→ **What is required**: Give back every record precisely.

→ **Information shown**:
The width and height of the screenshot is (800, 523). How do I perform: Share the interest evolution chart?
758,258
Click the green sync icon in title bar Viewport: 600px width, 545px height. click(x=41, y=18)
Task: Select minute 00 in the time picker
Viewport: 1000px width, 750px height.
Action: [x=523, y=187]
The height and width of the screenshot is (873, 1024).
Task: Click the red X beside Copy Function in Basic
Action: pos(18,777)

→ **Response to this exercise**:
The width and height of the screenshot is (800, 523). How do I perform: Share the interest evolution chart?
758,258
Click the green sync icon in title bar Viewport: 600px width, 545px height. click(x=41, y=18)
Task: Select minute 00 in the time picker
Viewport: 1000px width, 750px height.
Action: [x=523, y=187]
The height and width of the screenshot is (873, 1024).
Task: Click the red X beside Copy Function in Basic
Action: pos(18,777)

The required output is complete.